> **To do**
Copy out the lines from the one containing "Screen dimensions: 759x1355" through the last line, both included, and leave out the pictures.

_ _ _

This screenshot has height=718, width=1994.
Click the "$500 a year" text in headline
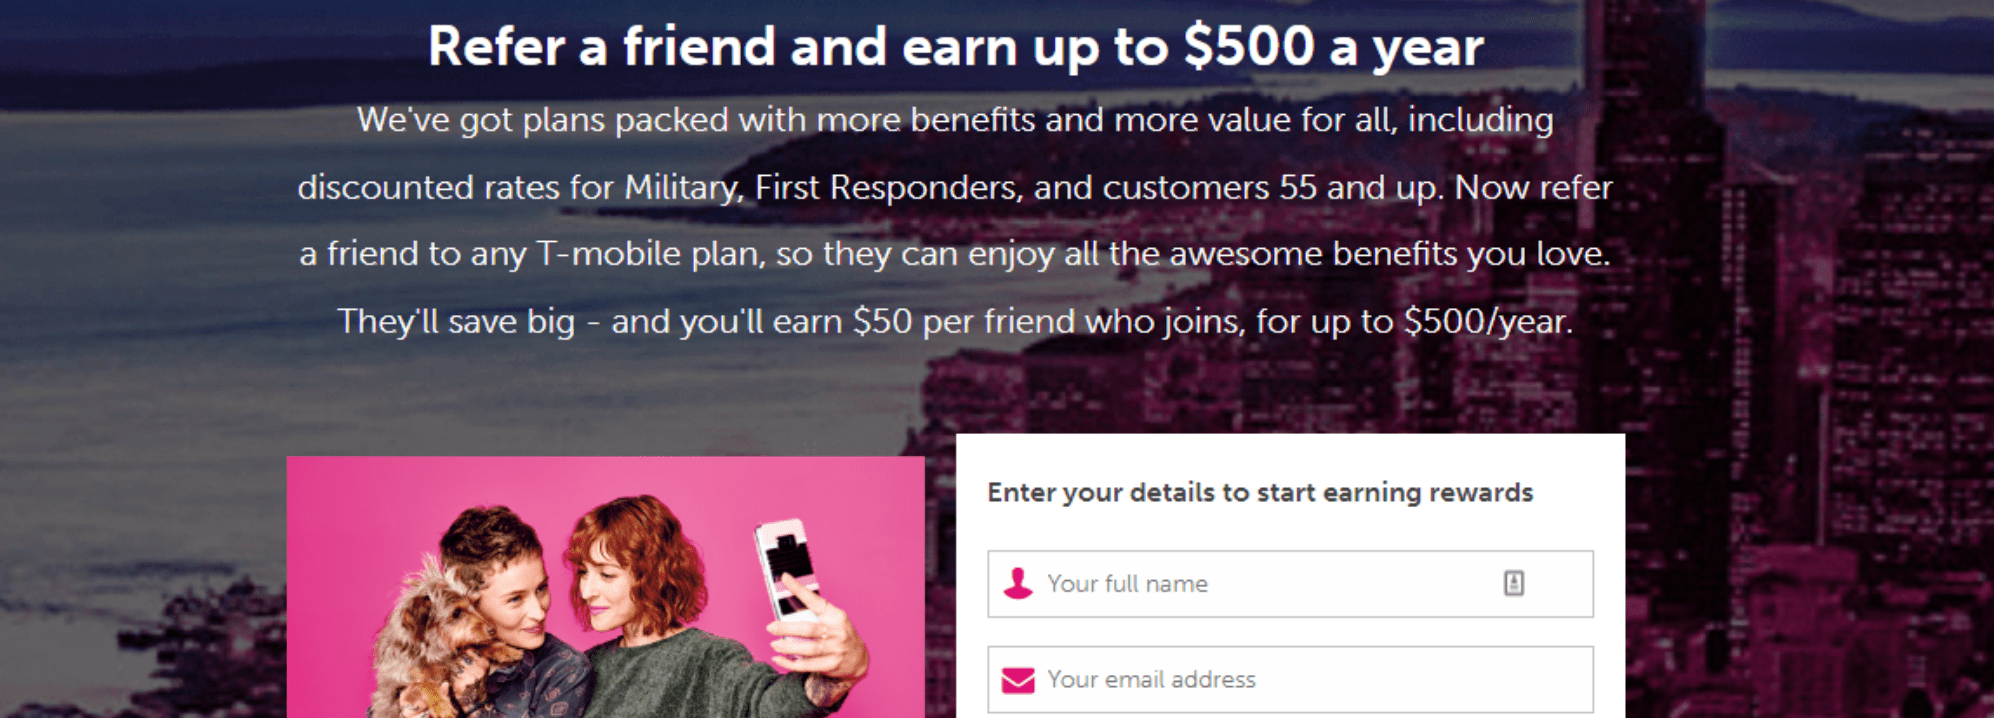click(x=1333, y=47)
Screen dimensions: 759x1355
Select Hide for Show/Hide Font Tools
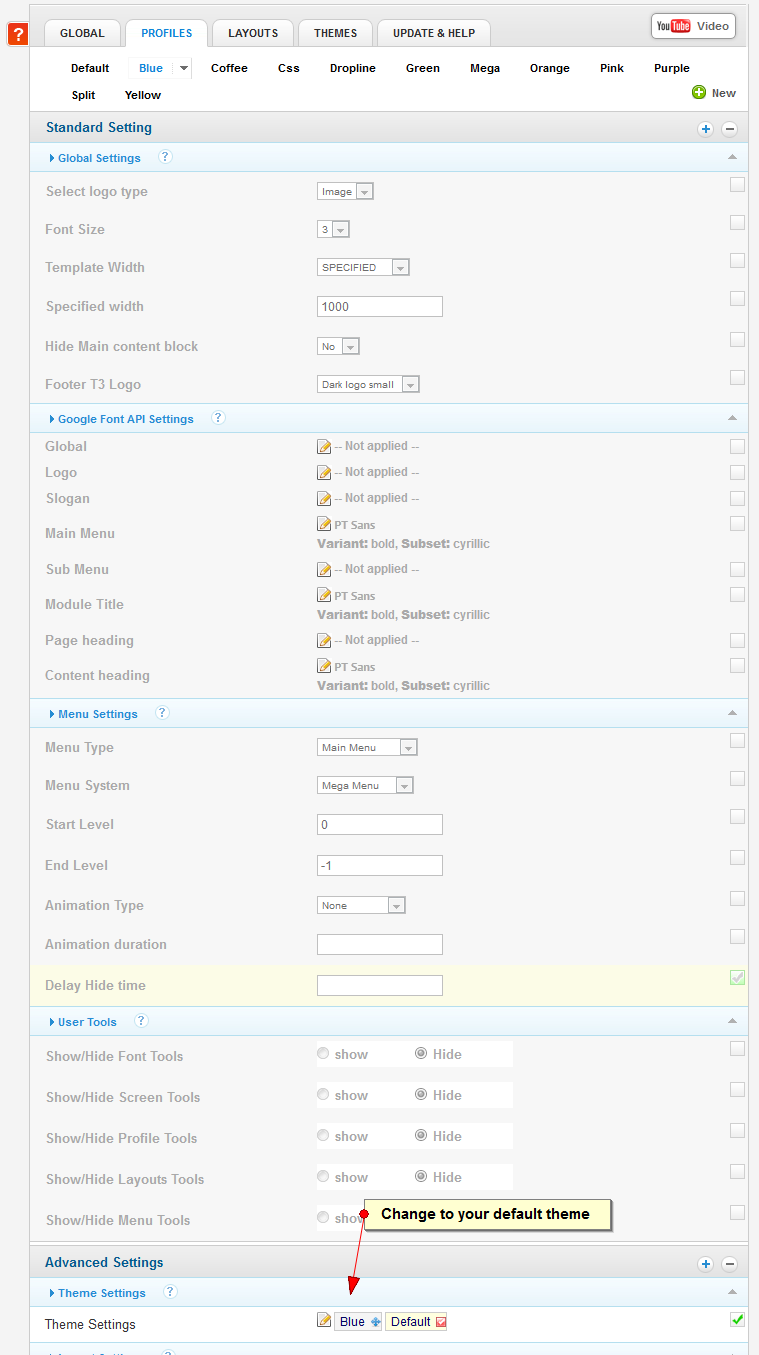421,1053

_ _ _

> **Solution for this exercise**
Screen dimensions: 759x1355
Select Hide for Show/Hide Font Tools
421,1053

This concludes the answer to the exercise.